*** Opening of Entries provided ***

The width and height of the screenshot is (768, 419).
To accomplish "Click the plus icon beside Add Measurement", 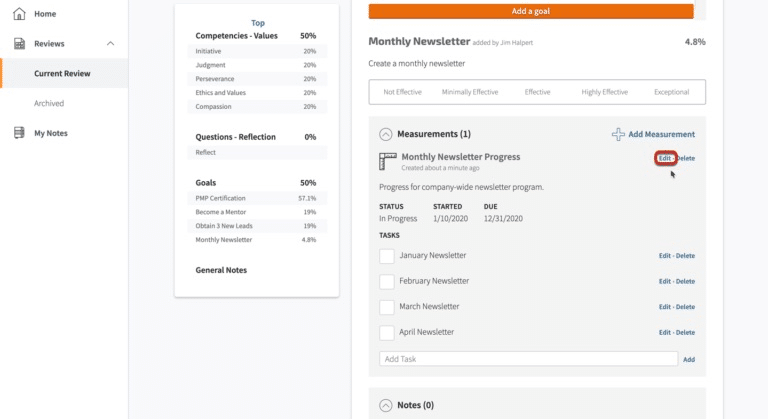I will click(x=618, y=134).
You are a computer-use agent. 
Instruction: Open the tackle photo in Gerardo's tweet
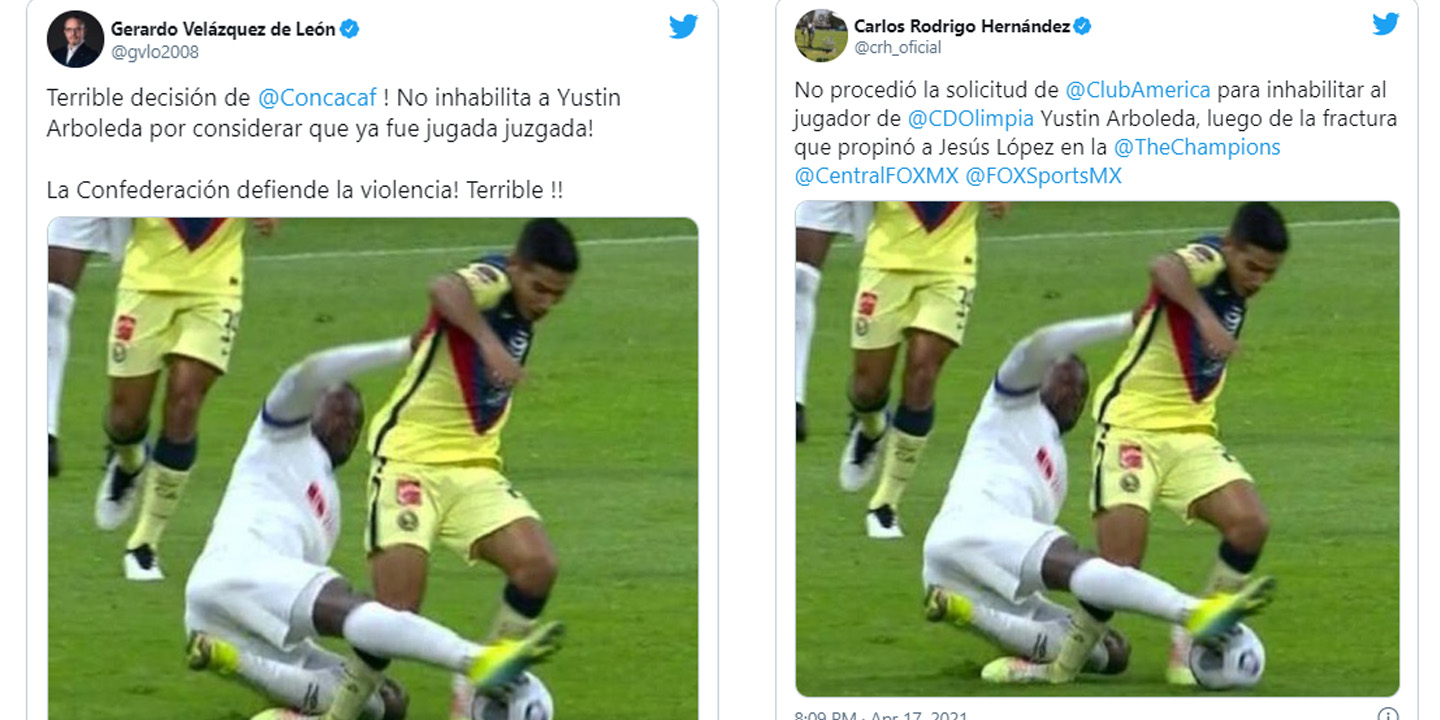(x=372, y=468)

*** Close of Entries provided ***

→ Work instructions
What is needed is an exact repetition of every line from the line with "Instruction: Open the" to the end of the data above, both ends included, with no pictures.

→ Written response
Instruction: Open the tackle photo in Gerardo's tweet
(x=372, y=468)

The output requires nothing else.